The best method of food production on the moon is via the production of plants, which can also release oxygen. Our camp uses a hydroponic system which supplies substitute minerals and water to the plants for growth. Our camp includes a greenhouse for large scale food production.

The primary source of power in our space camp is sunlight which will be collected by perovskite solar cell- which can be taken to space via liquid and is more efficient and easy to manufacture than normal panels. As a back-up, we will use a closed-loop regenerative fuel cell which can produce electricity via hydrogen and oxygen when the sun is not present, via solar arrays. The second back-up will be a solar-mirroring system which heats thermal mass (from regolith)

Plants from our gardens will produced oxygen. Additionally, extracted regolith can produce oxygen via molten salt electrolysis which has much higher yields than any other extraction methods with regolith.

How do you plan to build your Moon Camp? Which materials would you use?
The environment on the Moon is very dangerous for the astronauts. Explain how your Moon Camp will protect them.

Our moon camp has an external outer dome (made from a strong Voronoi structure) made out of lunar regolith (3D-printed). This can protect them from lunar radiation and is strong to with stand asteroid hits. This is place near the entrance of the lunar structure, but the rest of the base is in a crater which is submerged in layers of lunar regolith. This includes bedrooms and other high frequency facilities. This keeps them safe from asteroids and radiation. Regolith is a very strong material and is capable of withstanding radiation and is strong against meteors. This is vital due to the moon’s lack of an atmosphere.

Describe a day on the Moon for your Moon Camp astronaut crew.

The moon camp astronauts being their day by waking up from their designated bedrooms at the bottom of their base.
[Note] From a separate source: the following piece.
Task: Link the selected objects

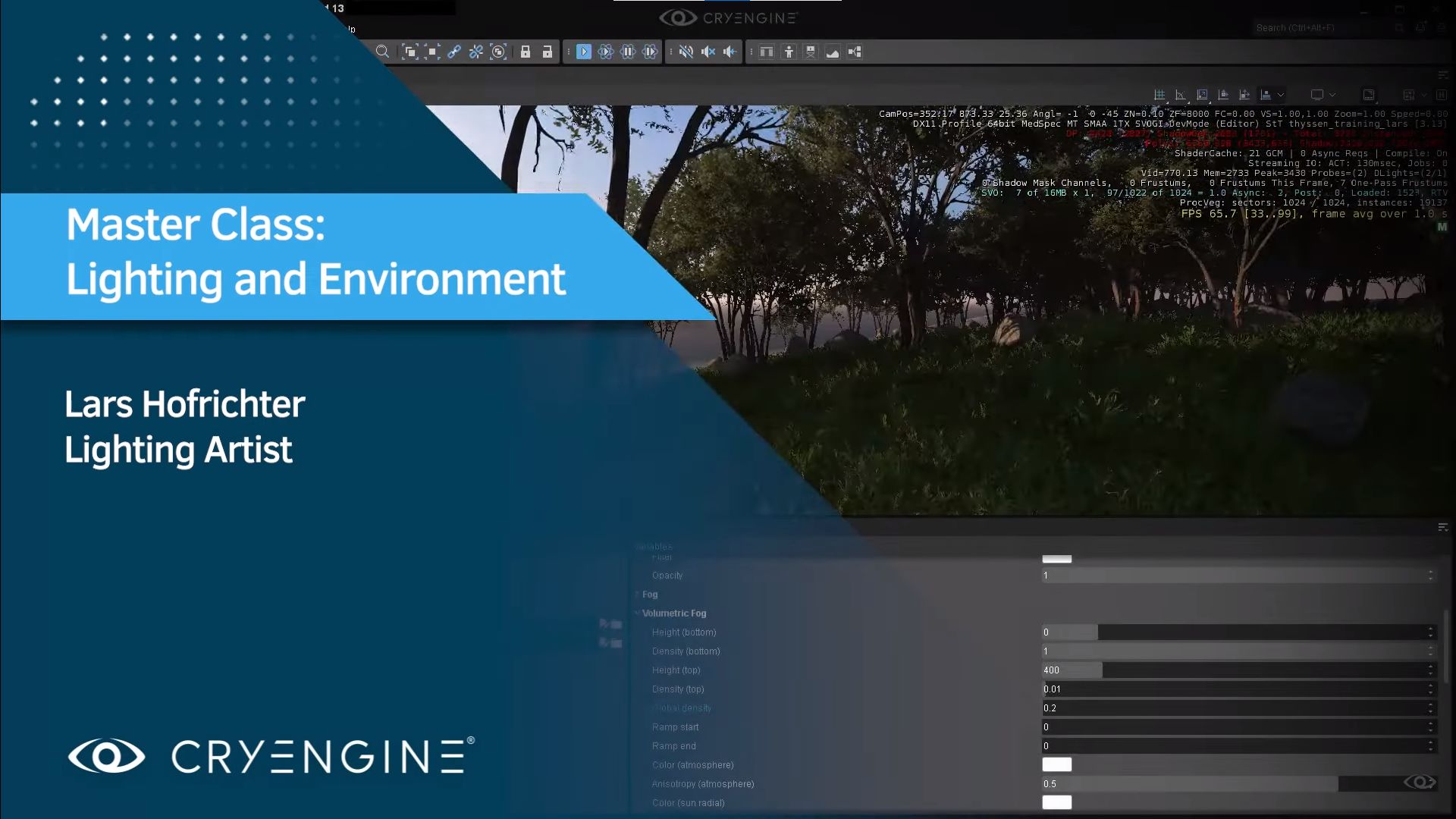Action: point(454,52)
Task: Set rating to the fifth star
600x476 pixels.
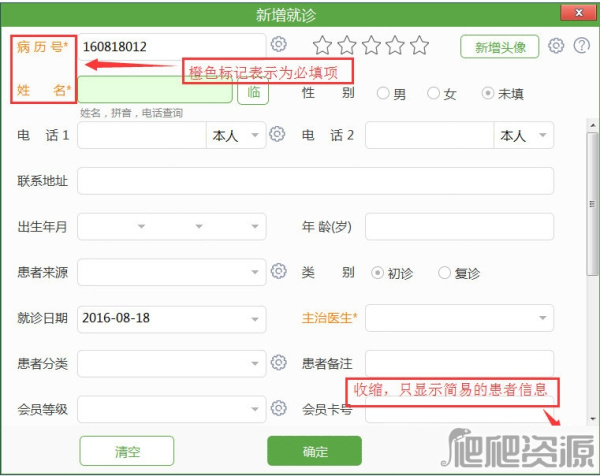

They then preform all necessary hygiene measures before using the exercise room to keep in shape. They then perform routine checks on the moon camp in the control room and the greenhouse. After eating their necessary meals they then work for their respective roles. Technicians perform any repairs, whilst scientists carry on experiments (e.g. regolith extraction). Throughout the day there will be periodic breaks to reduce the mental strain. Nearly all members will be paired with a partner to keep them accompanied in the day preserving their mental well being. Over the course of the day further checks will be made on surrounding facilities when it is made safe to do so. They then send signals back to earth regarding progress near the end of the day before winding-down and sleeping once more. Throughout the day their might be team-building activities as a pastime and to improve co-ordination. The primary topic researchers on my moon will be studying is in situ resource utilization in the moon as a means of future space travel and moon colonisation, the characteristics of regolith (to improve modelling at home).